Amazon Web Services (AWS) unveiled three new AI agents on Tuesday, collectively branded as "Frontier Agents," including one specifically designed to learn your work patterns and operate autonomously for multiple days.
Each agent is tailored to distinct tasks—such as writing code, handling security workflows like code reviews, and automating DevOps operations to prevent incidents during new code deployments. Preview versions of these agents are now available. Among AWS’s most notable claims is that its “Kiro Autonomous Agent” can function independently for several days.
Kiro builds upon AWS’s existing AI coding tool, also named Kiro, which was launched in July. While the original tool supports ambient coding—essentially rapid prototyping—its goal is to produce production-ready code or deploy software reliably. To ensure code quality, the AI adheres to a company’s specific software development standards through an approach AWS calls “specification-driven development.”
As Kiro codes, it engages human users to guide, confirm, or correct its assumptions, thereby co-creating those specifications. The Kiro Autonomous Agent further refines its understanding by observing how teams work across various tools—analyzing existing codebases and workflows. According to AWS, this enables it to operate independently thereafter.
“You simply assign it a complex task from your backlog, and it figures out how to complete the job on its own,” AWS CEO Matt Garman promised during the keynote address at AWS re:Invent on Tuesday while introducing the new offering.
“It actually learns how you prefer to work and deepens its understanding over time—of your codebase, your product, and the standards your team follows,” he added.

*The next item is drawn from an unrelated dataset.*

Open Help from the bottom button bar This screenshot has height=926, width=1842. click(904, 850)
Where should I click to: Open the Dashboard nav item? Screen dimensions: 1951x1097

Amazon emphasizes that Kiro maintains “persistent context across sessions,” meaning it doesn’t lose memory or forget its objectives. As a result, the company asserts that Kiro can be assigned tasks and work autonomously for hours or even days with minimal human oversight.
Garman illustrated this capability with a scenario involving the update of a critical code segment used across 15 internal applications. Instead of requiring developers to manually assign and verify each individual update, Kiro could address all 15 in a single prompt.
To further automate secure coding, AWS also introduced the AWS Security Agent—an independent agent that identifies security vulnerabilities during code creation, performs post-write testing, and suggests remediations. Completing the trio is the DevOps Agent, which automatically evaluates new code for performance bottlenecks or compatibility issues with other software, hardware, or cloud configurations.
Of course, Amazon isn’t the first to claim extended autonomous operation for AI agents. For instance, OpenAI recently stated that its agent-based coding model, GPT‑5.1-Codex-Max, is engineered for continuous runs of up to 24 hours.
However, it remains unclear whether the primary bottleneck for such agents lies in context window limitations—the ability to work continuously without interruption. Large language models still grapple with hallucinations and accuracy issues, often forcing developers into a supervisory “babysitting” role. Consequently, many prefer assigning short, verifiable tasks before proceeding further.
Nonetheless, significantly expanding context windows is essential before AI agents can truly function like human teammates. Amazon’s latest advancements represent another substantial step toward that future.